We're talking about what it’s like to be LGBT in Winston-Salem public schools, then and now.
Kevin Jennings is a former teacher and the founder of the Gay, Lesbian and Straight Education Network, also known as GLSEN. He’s won a national Lambda Literary award for his writing and served as an assistant deputy secretary in the Obama Administration’s Education Department, an appointment that was met with protests by social conservatives.
Before any of that, though, he spent nine years in the Winston-Salem and Forsyth County School system before leaving after the 10th grade following a move. He’s now the president of the Tenement Museum in New York City.
He described his years in school here as "a living hell,” being regularly bullied and finding it hard to find support among administrators. The continued abuse almost led him to drop out of high school at Mount Tabor, he said, but instead he transferred to Paisley.
He still remembers the two teachers who stood up for him and made it clear to other students that bullying of any form would not be tolerated in class.
That experience helped shape his career focus on anti-bullying.
“In a lot of ways, we can thank the Winston-Salem/Forsyth County Public Schools for the national safe schools movement,” he says. “Because it was really my experience of being bullied so relentlessly … that led me to dedicate my life to addressing the issue of bullying.”
Sam Sizemore is a senior at Parkland High School. He’s volunteering with North Star Community LGBTQ Center in Winston-Salem, as well as other nonprofit organizations across the state.
Sam also went to Paisley. He was out in middle school as what he describes as “some kind of gay” and wasn’t the only one to be out at the time. He came out as transgender just before 9th grade.
“A lot of my issues have come down to my trans identity and not my identity as a gay person,” he says. “I have experienced a lot of harassment and bullying because of my trans identity.”
He says a lot of the talk about gay identity was less about harassing people for being gay and more about the drama of the dating scene.
It was much different coming out as transgender.

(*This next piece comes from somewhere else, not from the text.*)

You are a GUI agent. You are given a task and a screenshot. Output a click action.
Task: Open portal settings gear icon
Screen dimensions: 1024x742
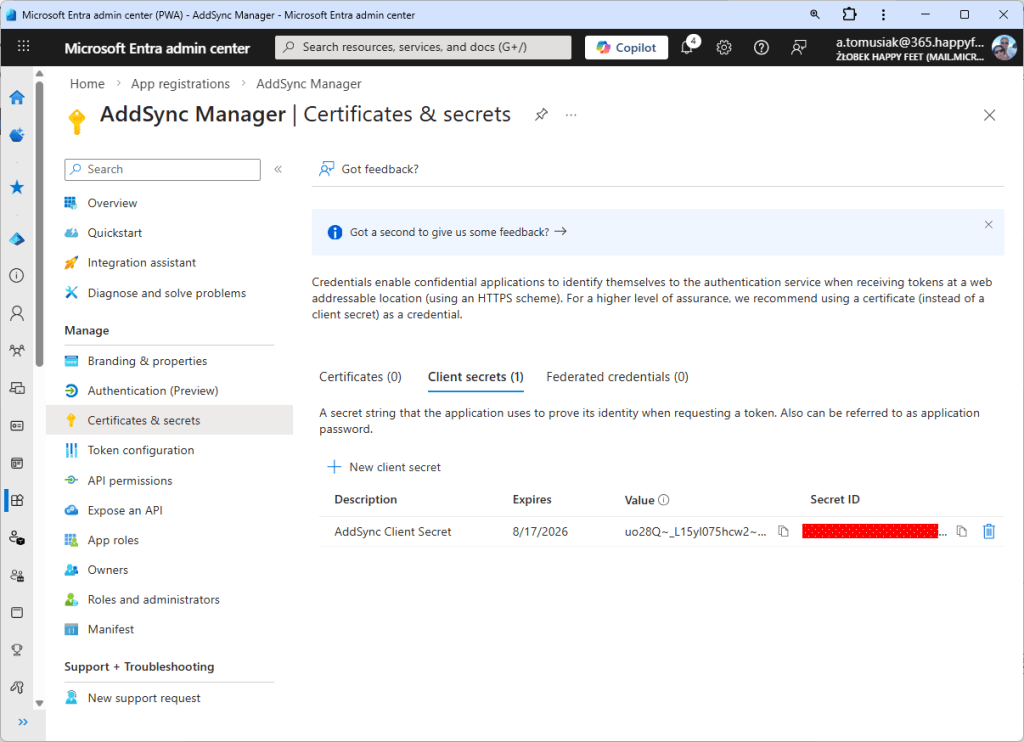[724, 47]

“It’s a bigger deal, and it’s a much different way to come out,” he says.
But he found support from some teachers, from the local community and from a youth drop-in space in Greensboro.
Jennings graduated from high school in 1981, back before there were any TV shows with gay characters, same-sex relations were still illegal in the state and no one was seriously talking about gay marriage. He also didn’t know of any of his fellow students who were gay.
He says it was impossible to envision a happy life as an LGBT person. The despair led him to a suicide attempt. And although some progress has been made, LGBT youth are still four times more likely to attempt suicide than straight ones, Jennings says, citing CDC data.
Sam says he generally feels safe in the classrooms at Parkland but somewhat less so outside of them. He’d like to see required training for teachers to help build awareness for how to treat LGBT students.
Jennings agrees that there’s a lack of training for teachers and administrators, and in Winston-Salem, funding should not be an issue.
“I will fly at my own expense from New York to Winston-Salem to do the training for the teachers in the system,” Jennings says. “And I’m sure Sam would love be part of that training too, and the people at the local Pride as well. Let’s not hide behind funding as an excuse.”